On the outskirts of Cape Town, Church of the Holy Spirit consisted of a dwelling and barn with scattered wooden huts.
These housed the church office, the sanctuary, and various children’s church groups.
‘We like to say the Life Center existed before the building existed—God was doing the work and there were ministries growing. This building is just an incredible tool that we were blessed with along the way.’ —Zane Liebetrau, CHS Assistant Pastor
Through the years, their heart for the fragmented surrounding community had expanded.
Now these humble spaces were bursting at the seams with various programs through the entire week.
From Addicts Anonymous, to the “Mothers and Nanny” club with all the prams parked in the ‘Pram Parking Lot’, to the men’s breakfast club—there was activity at all times.
‘The idea was that worship is our lives and that church is not just a warehouse where you gather people in on a Sunday to sing some songs and then leave. God was calling this to be a Life Center that shares something of His life all through the week.’ —Brendan Fox, CHS Lead Pastor
But the physical buildings were a struggle.
Geese would swim in the sanctuary lobby due to regular flooding in winter. Children were freezing-cold in winter and overheating in summer in the wooden sheds used for children’s church.

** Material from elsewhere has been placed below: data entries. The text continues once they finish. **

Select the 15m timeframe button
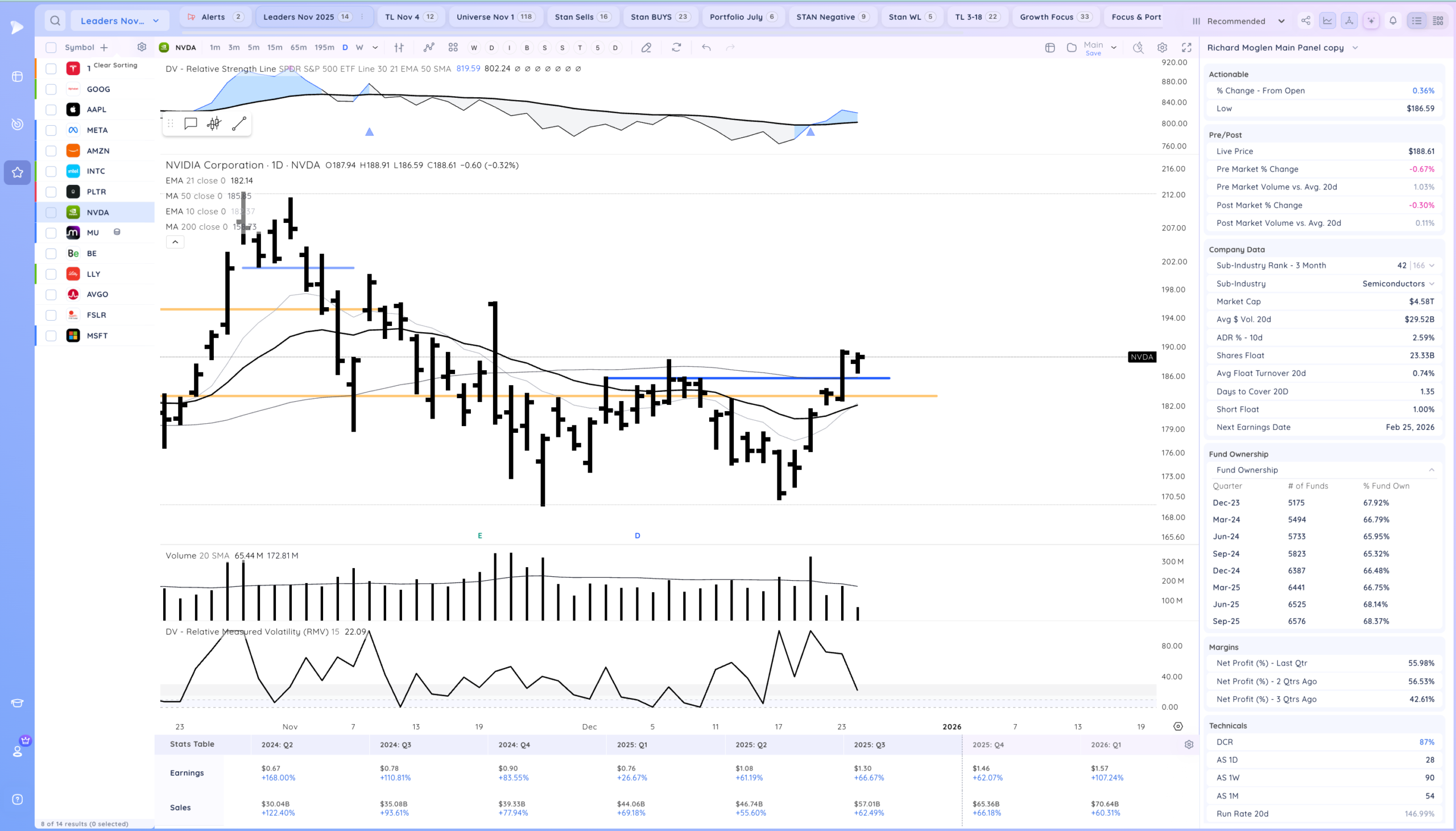Image resolution: width=1456 pixels, height=831 pixels. (x=275, y=47)
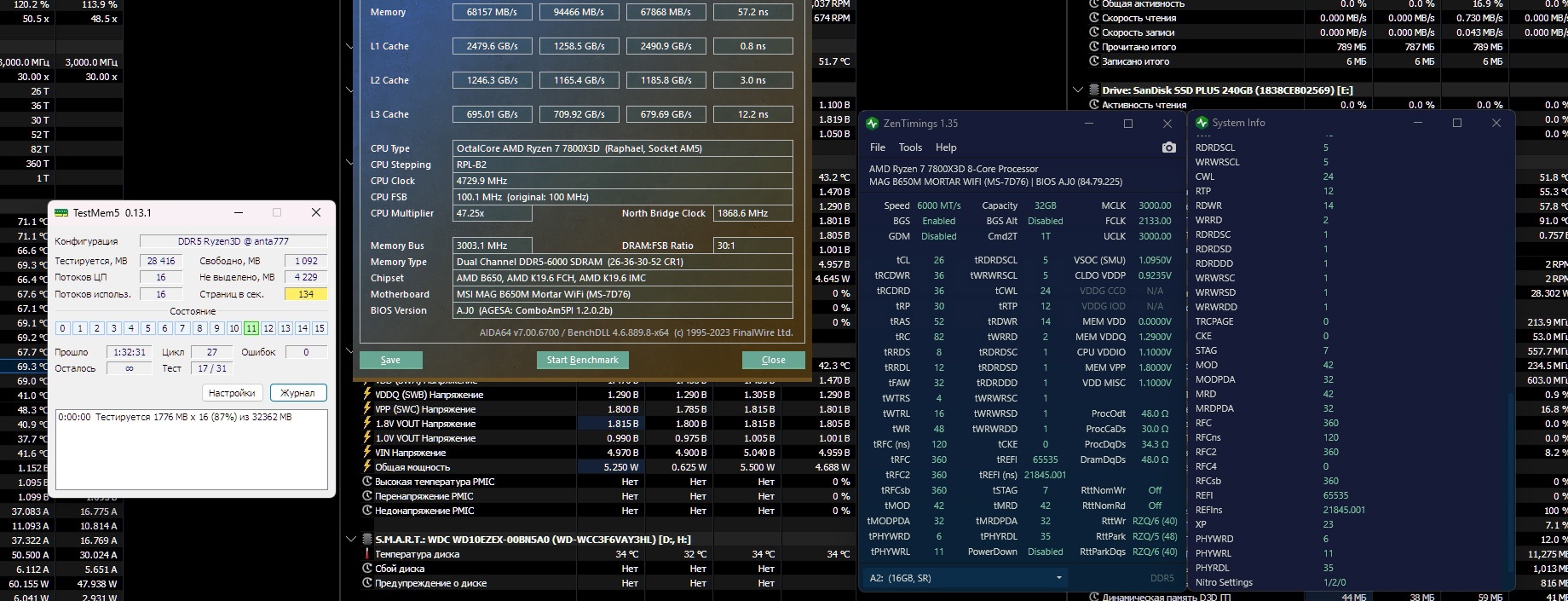
Task: Click the lightning icon beside VDDQ (SWB) Напряжение
Action: coord(367,395)
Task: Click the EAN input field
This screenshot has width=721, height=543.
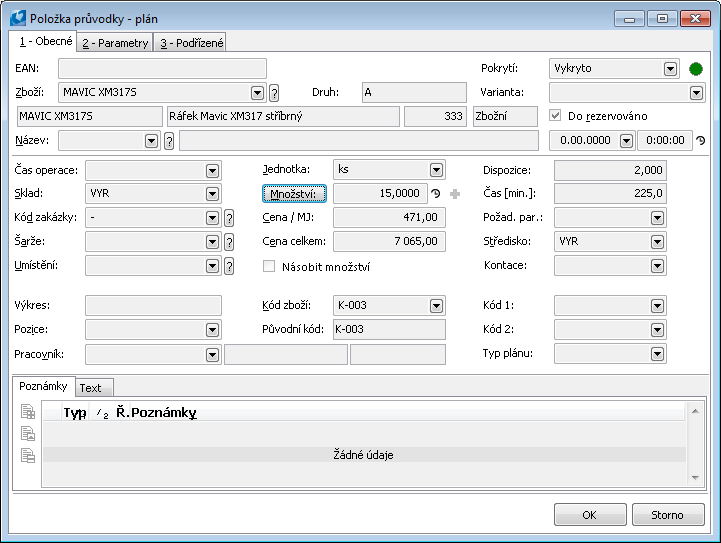Action: coord(162,69)
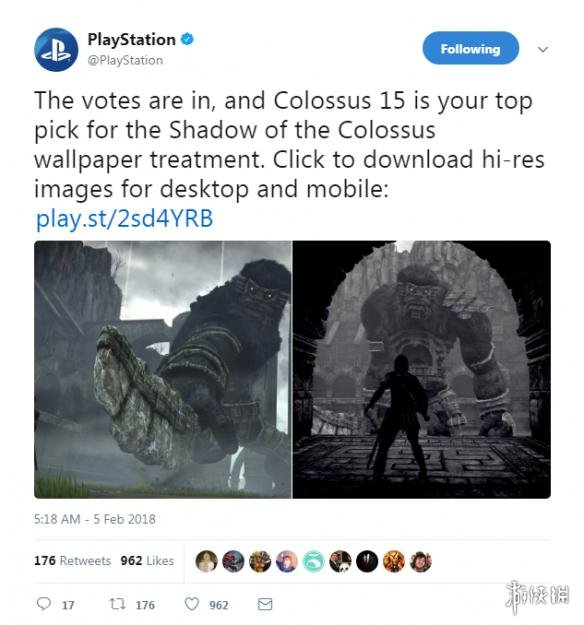Viewport: 584px width, 625px height.
Task: Open left Colossus sword wallpaper image
Action: 163,369
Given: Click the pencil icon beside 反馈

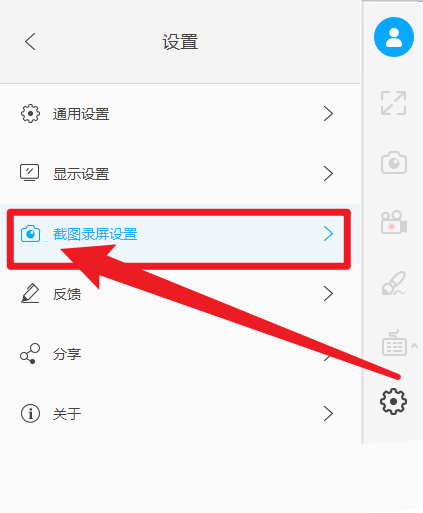Looking at the screenshot, I should pyautogui.click(x=30, y=293).
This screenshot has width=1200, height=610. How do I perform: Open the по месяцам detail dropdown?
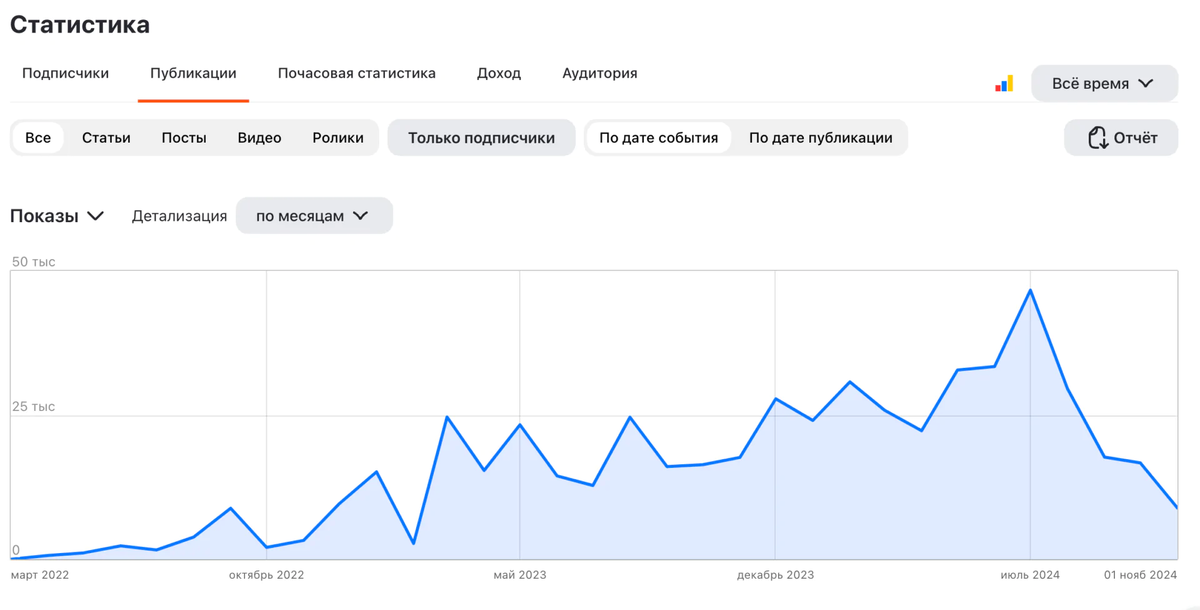pos(314,215)
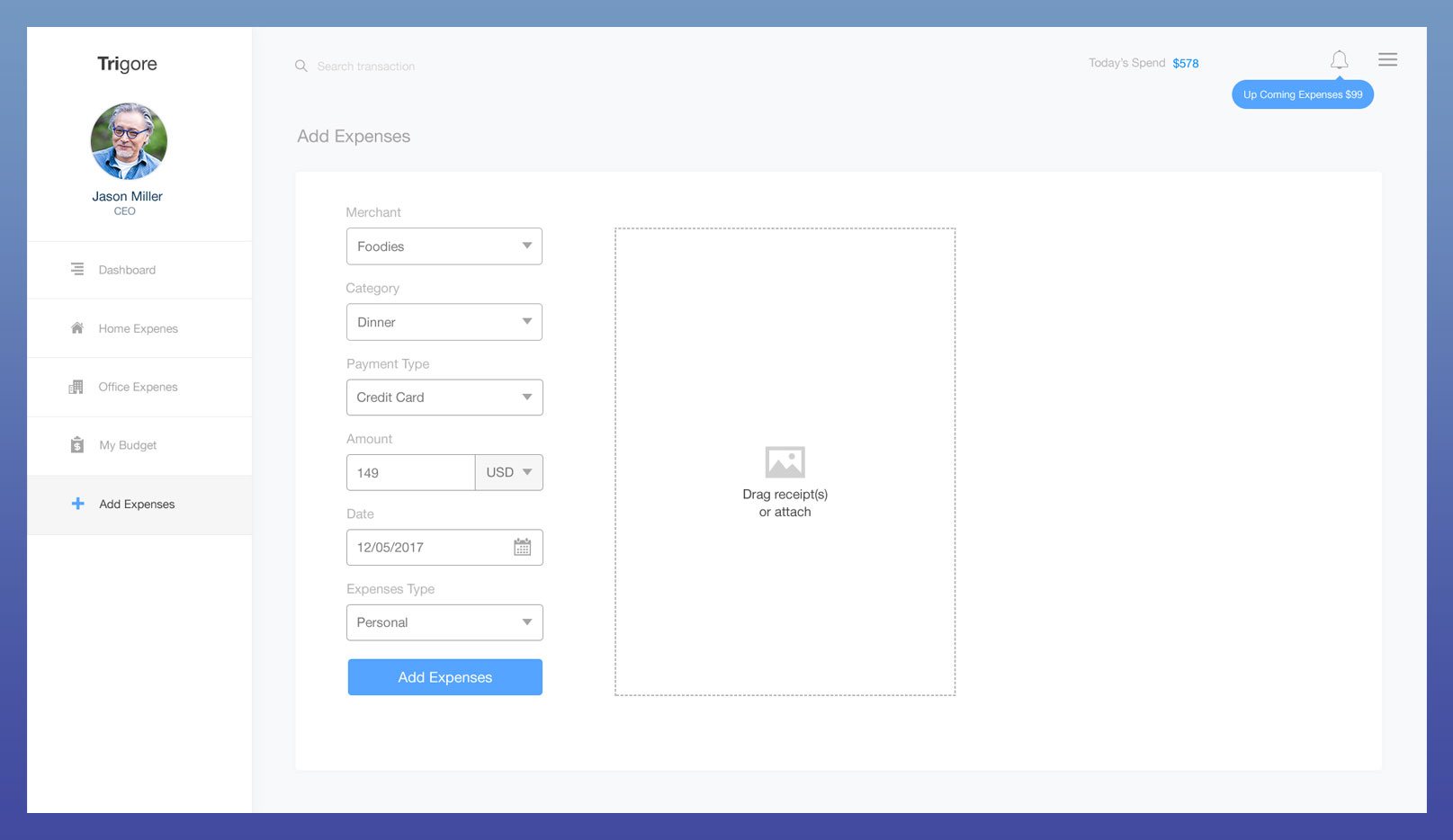The image size is (1453, 840).
Task: Open the date picker calendar icon
Action: pos(522,547)
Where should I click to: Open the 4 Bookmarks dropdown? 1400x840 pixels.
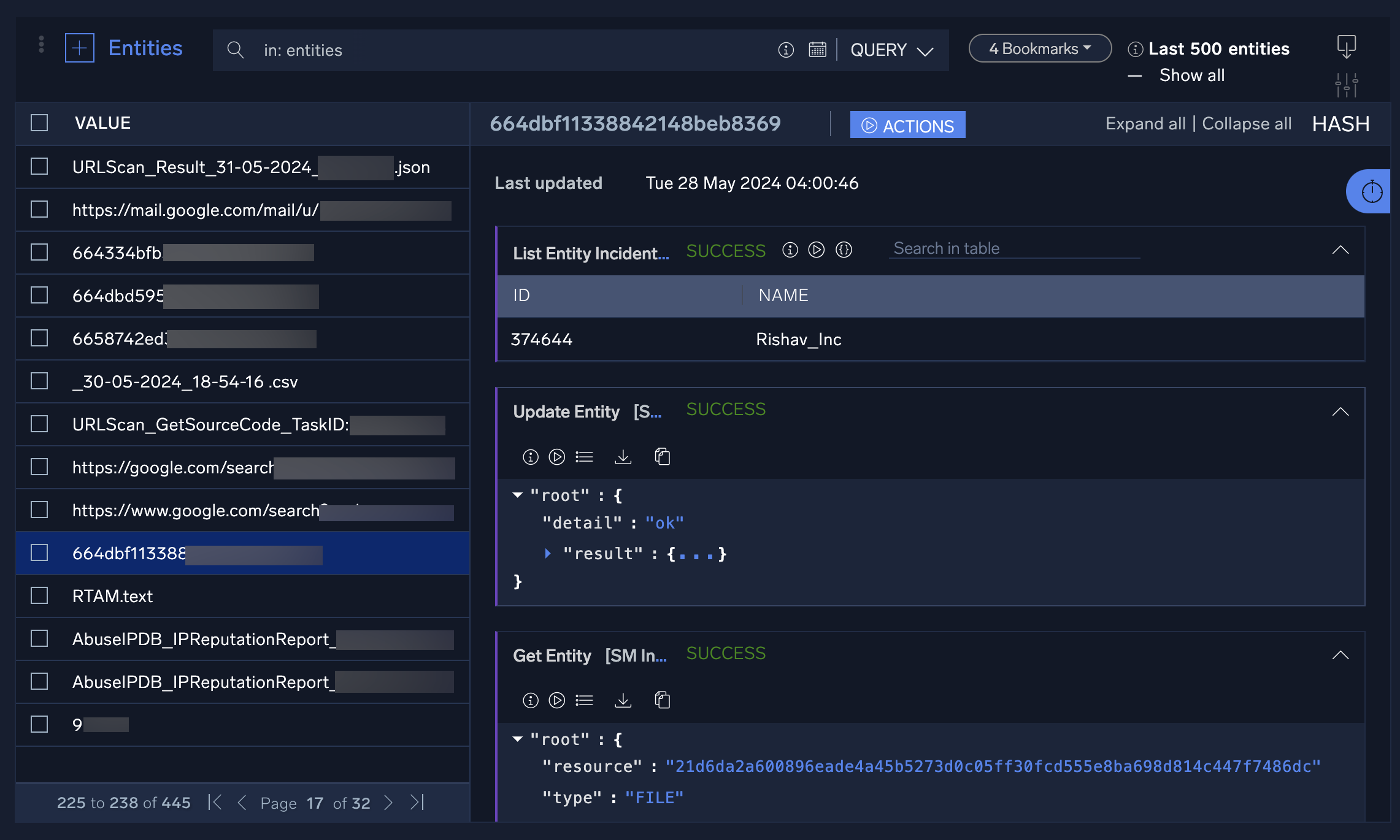[x=1040, y=48]
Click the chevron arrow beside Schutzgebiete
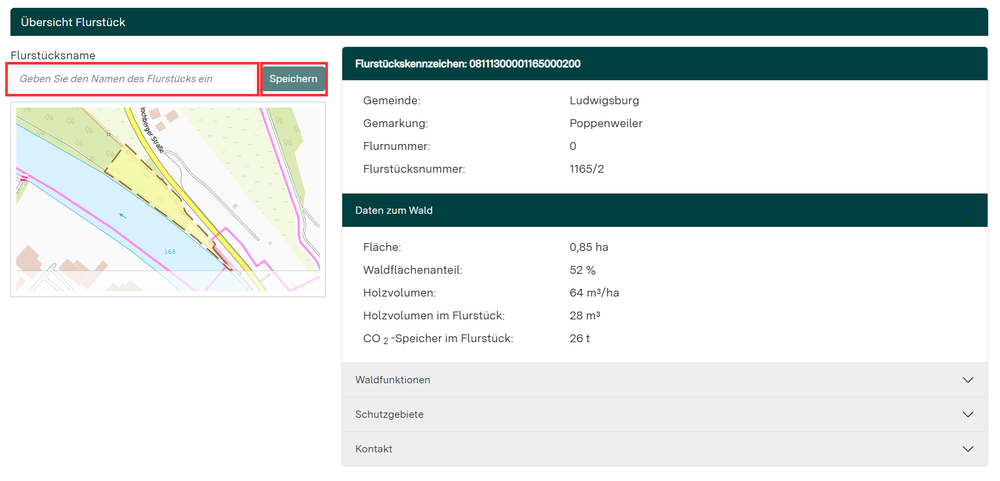Screen dimensions: 1000x481 tap(967, 414)
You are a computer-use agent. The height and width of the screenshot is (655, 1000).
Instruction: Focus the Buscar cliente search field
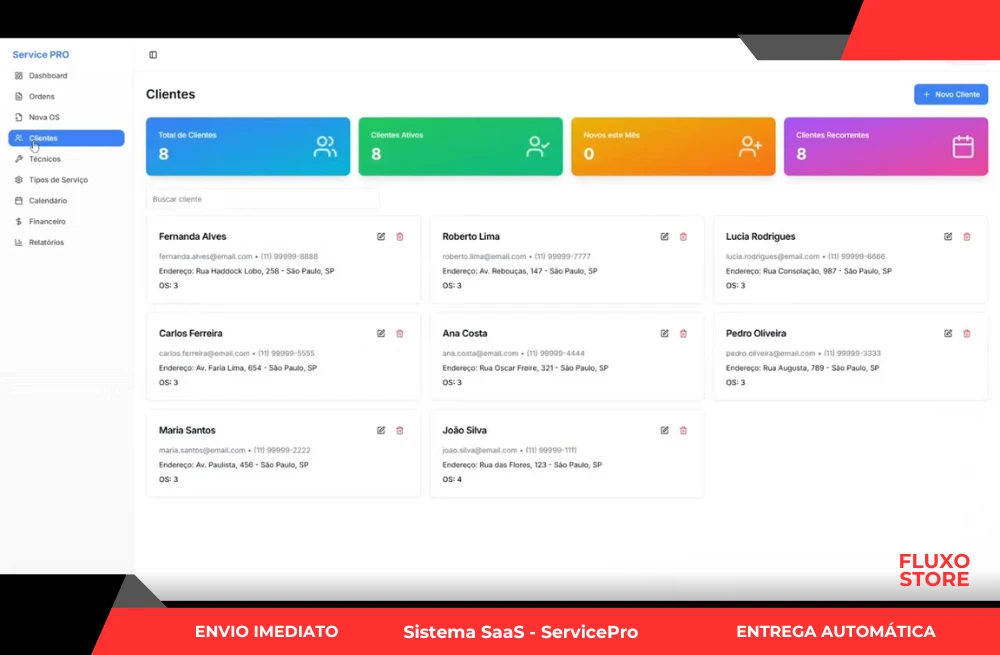click(x=262, y=200)
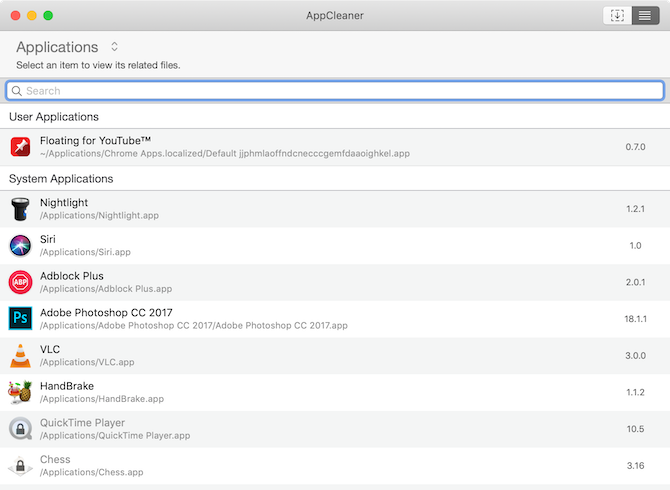Select the Nightlight flashlight icon
This screenshot has height=490, width=670.
(21, 209)
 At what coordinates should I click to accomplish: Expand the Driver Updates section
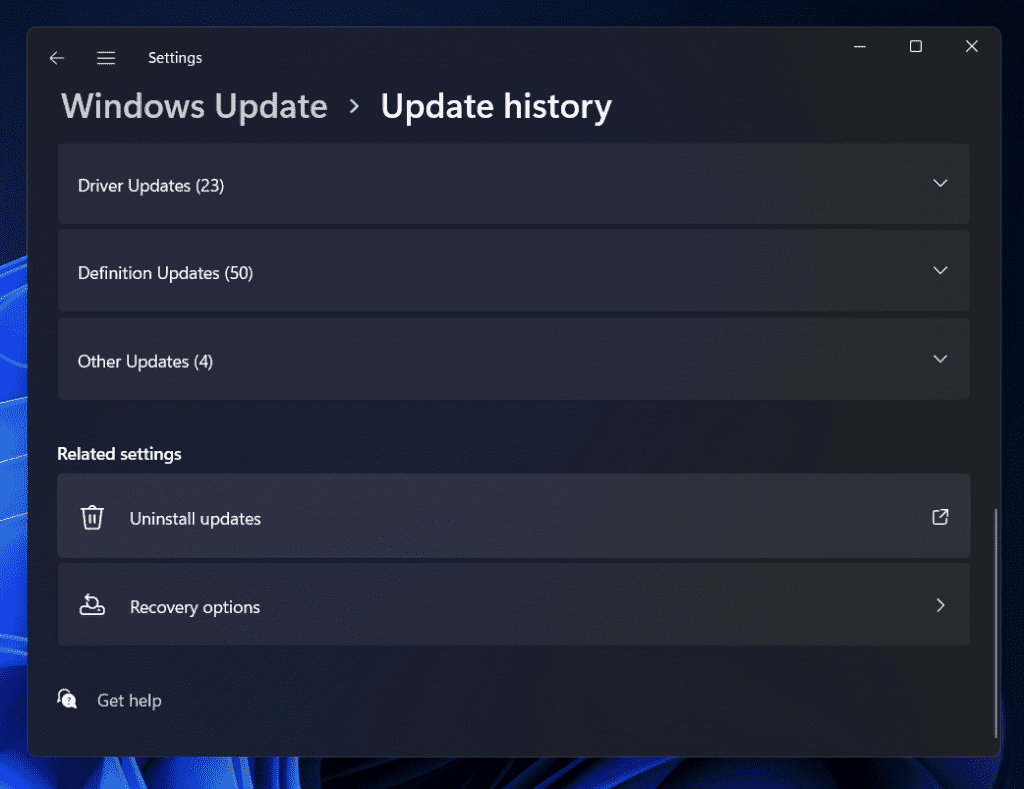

And the bill for repairing the existing building was so high that a rebuild became a serious consideration.
The CHS file of designs by previous architects is large with a variety of ideas, but none materialized for an array of reasons. They faced direct opposition from local authorities, there was limited budget, and many other hurdles.
‘We were struggling in terms of the vision and felt, ‘Lord we can’t do this. We really just can’t do this. We don’t have the finance, we don’t have the right people. Maybe we heard wrong, maybe we need to stop…’ That was amazing because it pushed us back into dependence on God. And He just started opening doors. It was so faith-growing for us.’ —Pastor Brendan
Church leadership interviewed EMI South Africa Director Gerhard to assess if EMI were capable of taking on the Life Center project and if there was alignment in vision.
As we got to know them more, we realized how actively they are pursuing Christ in this segregated country. They are not afraid to be Jesus boldly.
So we noticed vision alignment but knew we would have to walk a long journey with them to make the Life Center a reality.
‘Working with EMI was a real privilege because it felt like a partnership in the Kingdom which was something bigger. But the journey is an uncomfortable, humbling thing for us. We quite like to be at the end point and destination. I think what happens along the way is where God is at work, shaping us in ways we don’t expect or imagine.’ —Pastor Brendan
Once EMI got approval from CHS, we were briefed by the leadership team on the vision for the Life Center. Then they paused, ‘However, we would like you to speak to every ministry group of the church.’
They said, ‘We want to hear what the Lord has laid on the congregation’s heart for the future of CHS to see if there is alignment.’ And with that, they sent us off.
‘We believed that if the best use of the building was to serve the whole community—to cross the spheres from spiritual to family, business to educational to arts and media, adults to children—we would have to listen to people representing all those groups.’ —Angie Tate, CHS Life Center Director
So we prayed and visited with every group from the two-year-olds to the men’s group, from the mums to art classes, from the congregation to Bible study groups.
However, we came with no tick boxes, no suggestions—we just listened and gave space for God’s Spirit to move, clarify, and inspire.
‘We wanted unity at each of the key points. And that’s been hard—that’s where the work-in-progress is. The building itself isn’t finished and we think it may never be—like us. The beauty is in realizing we’re still growing.’ —Angie
I still clearly remember the silence in the room when we finally presented the feedback to the leadership.
There was a humble air and a deep joy in seeing alignment and confirmation. The congregation was in fact much more missional than leadership expected.
That feedback was all woven together into the design tapestry of the Life Center. What stands out specifically are children’s drawings from two separate classes.
They drew a building of the church with a long table next to it with the comment, ‘The table is outside because people of other faiths are also invited in.’
So we integrated a long timber table in the café, penetrating through the glass shopfront, becoming a concrete table outside. A table inviting all—inside and outside—to sit together.
The Life Center vision was to become a Home to feel welcome, a Hub for partnerships, a Harbor for resourcing, and a Holy place to sense the love of God.
These were Church of the Holy Spirit’s visionary ‘Four H’s’ and the table connects them all.